───── PROVIDED INFORMATION ─────

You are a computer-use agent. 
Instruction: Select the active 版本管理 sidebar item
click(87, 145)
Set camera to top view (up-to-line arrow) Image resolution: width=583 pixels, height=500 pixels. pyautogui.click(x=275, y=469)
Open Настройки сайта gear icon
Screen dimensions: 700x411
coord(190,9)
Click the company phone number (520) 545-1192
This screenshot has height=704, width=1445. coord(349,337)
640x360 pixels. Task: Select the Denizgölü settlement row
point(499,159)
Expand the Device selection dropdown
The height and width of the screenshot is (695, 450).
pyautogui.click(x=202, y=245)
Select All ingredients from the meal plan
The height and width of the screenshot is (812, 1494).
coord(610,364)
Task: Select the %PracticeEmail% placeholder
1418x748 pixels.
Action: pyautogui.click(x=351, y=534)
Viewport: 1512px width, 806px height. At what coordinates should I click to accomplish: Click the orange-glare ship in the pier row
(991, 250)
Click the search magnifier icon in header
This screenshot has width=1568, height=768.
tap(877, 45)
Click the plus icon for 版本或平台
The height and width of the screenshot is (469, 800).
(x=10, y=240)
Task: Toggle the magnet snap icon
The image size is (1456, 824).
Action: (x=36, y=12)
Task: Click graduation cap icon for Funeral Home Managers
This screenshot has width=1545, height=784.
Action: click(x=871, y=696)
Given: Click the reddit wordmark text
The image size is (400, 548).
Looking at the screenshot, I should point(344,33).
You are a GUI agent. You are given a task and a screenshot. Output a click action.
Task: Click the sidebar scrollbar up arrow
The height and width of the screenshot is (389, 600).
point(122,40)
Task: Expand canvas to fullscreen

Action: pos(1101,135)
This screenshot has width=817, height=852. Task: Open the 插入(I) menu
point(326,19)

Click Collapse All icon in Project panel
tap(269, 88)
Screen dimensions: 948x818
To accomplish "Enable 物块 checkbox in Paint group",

─────

Can you copy out every one of the items above, line for line, without changing anything?

OUTPUT OF THE EXERCISE →
You are a computer-use agent. 
Instruction: Select the active 版本管理 sidebar item
click(87, 145)
Set camera to top view (up-to-line arrow) Image resolution: width=583 pixels, height=500 pixels. pyautogui.click(x=275, y=469)
Open Настройки сайта gear icon
Screen dimensions: 700x411
coord(190,9)
Click the company phone number (520) 545-1192
This screenshot has height=704, width=1445. coord(349,337)
640x360 pixels. Task: Select the Denizgölü settlement row
point(499,159)
Expand the Device selection dropdown
The height and width of the screenshot is (695, 450).
pyautogui.click(x=202, y=245)
Select All ingredients from the meal plan
The height and width of the screenshot is (812, 1494).
coord(610,364)
Task: Select the %PracticeEmail% placeholder
1418x748 pixels.
Action: pyautogui.click(x=351, y=534)
Viewport: 1512px width, 806px height. At what coordinates should I click to accomplish: Click the orange-glare ship in the pier row
(991, 250)
Click the search magnifier icon in header
This screenshot has width=1568, height=768.
tap(877, 45)
Click the plus icon for 版本或平台
The height and width of the screenshot is (469, 800).
(x=10, y=240)
Task: Toggle the magnet snap icon
The image size is (1456, 824).
Action: (x=36, y=12)
Task: Click graduation cap icon for Funeral Home Managers
This screenshot has width=1545, height=784.
Action: click(x=871, y=696)
Given: Click the reddit wordmark text
The image size is (400, 548).
Looking at the screenshot, I should point(344,33).
You are a GUI agent. You are given a task and a screenshot. Output a click action.
Task: Click the sidebar scrollbar up arrow
The height and width of the screenshot is (389, 600).
point(122,40)
Task: Expand canvas to fullscreen

Action: pos(1101,135)
This screenshot has width=817, height=852. Task: Open the 插入(I) menu
point(326,19)

Click Collapse All icon in Project panel
tap(269, 88)
Screen dimensions: 948x818
To accomplish "Enable 物块 checkbox in Paint group",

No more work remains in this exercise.